| RECORD EXTRACTS |
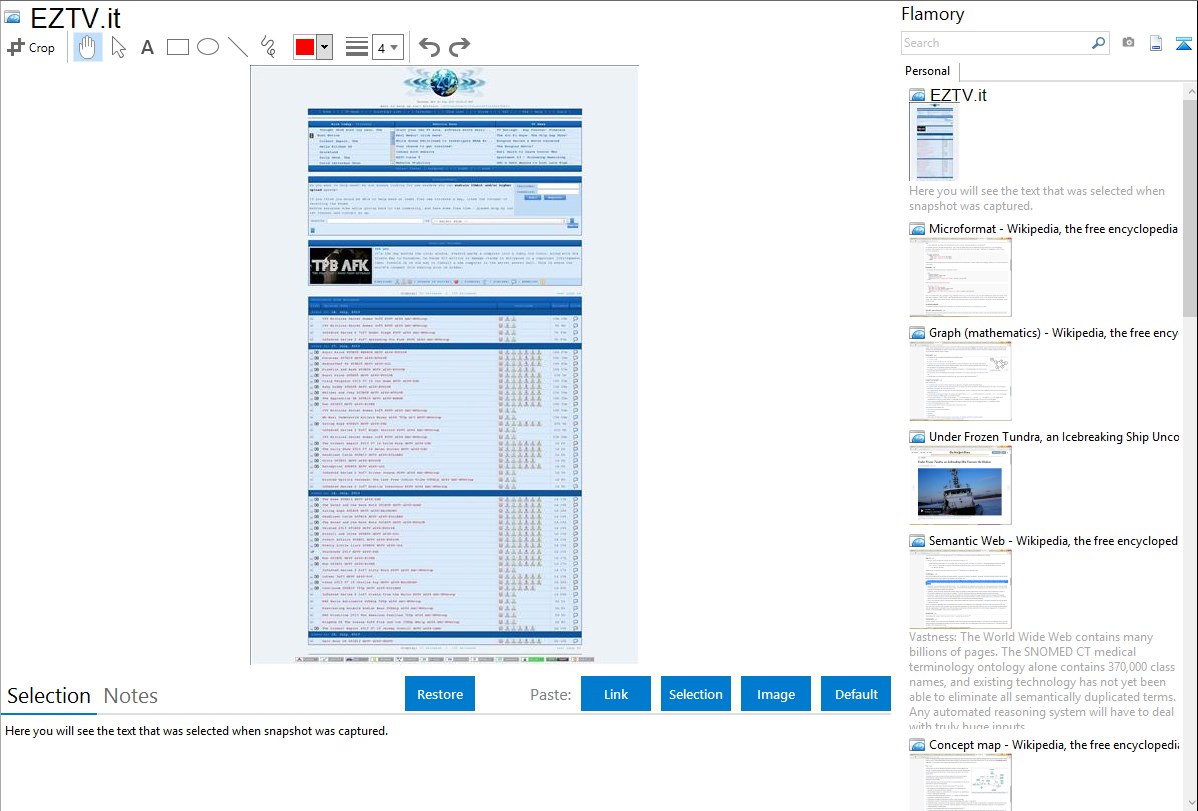1198x811 pixels.
Task: Undo the last annotation
Action: 429,47
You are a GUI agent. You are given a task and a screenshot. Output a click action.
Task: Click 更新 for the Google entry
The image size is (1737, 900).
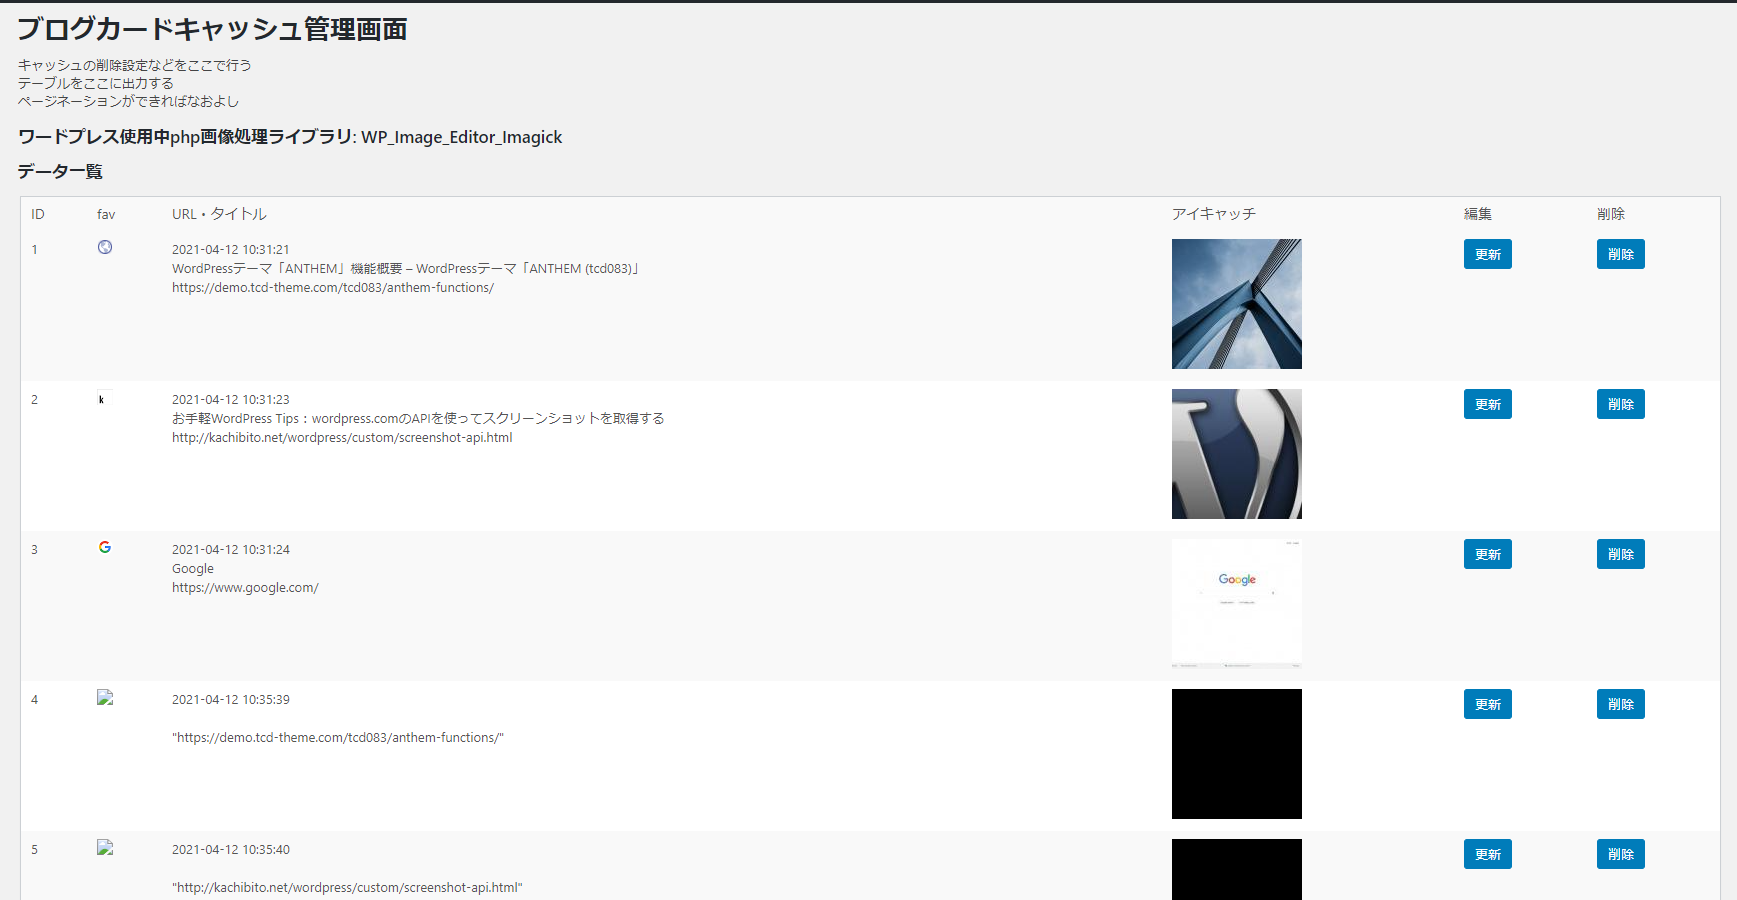1487,554
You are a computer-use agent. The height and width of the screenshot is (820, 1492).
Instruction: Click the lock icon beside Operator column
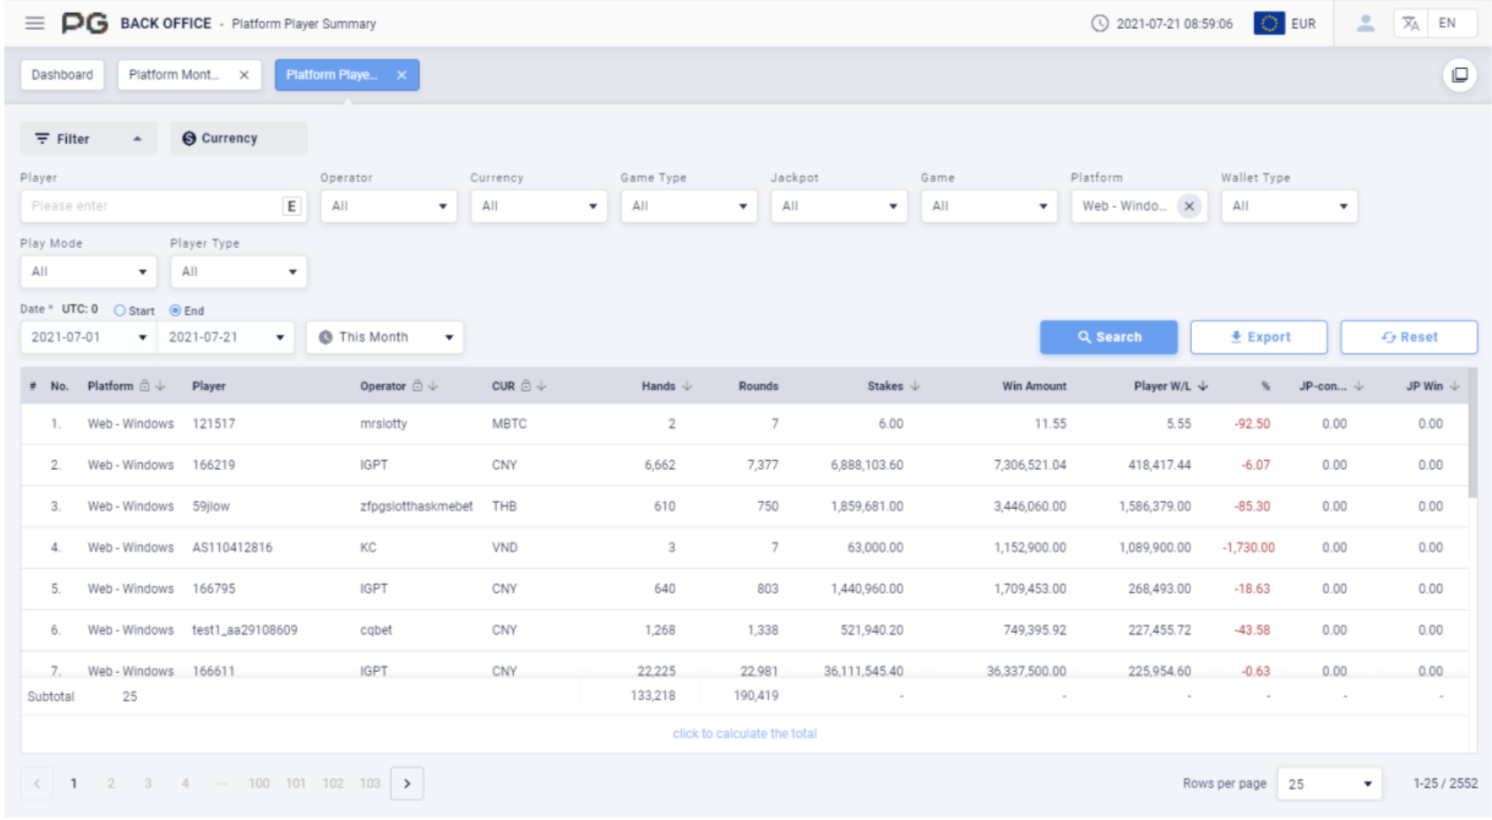(x=418, y=386)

| WORK INSTRUCTIONS |
Your answer must be exactly the lines from the one with "Task: Click 更新 for the Google entry" through the last line of the entries, both included, with no pictures; please add nothing else.

| EXPECTED OUTPUT |
Task: Click 更新 for the Google entry
The image size is (1737, 900).
1487,554
You are a computer-use agent. The height and width of the screenshot is (820, 1492).
Instruction: Click the lock icon beside Operator column
(x=418, y=386)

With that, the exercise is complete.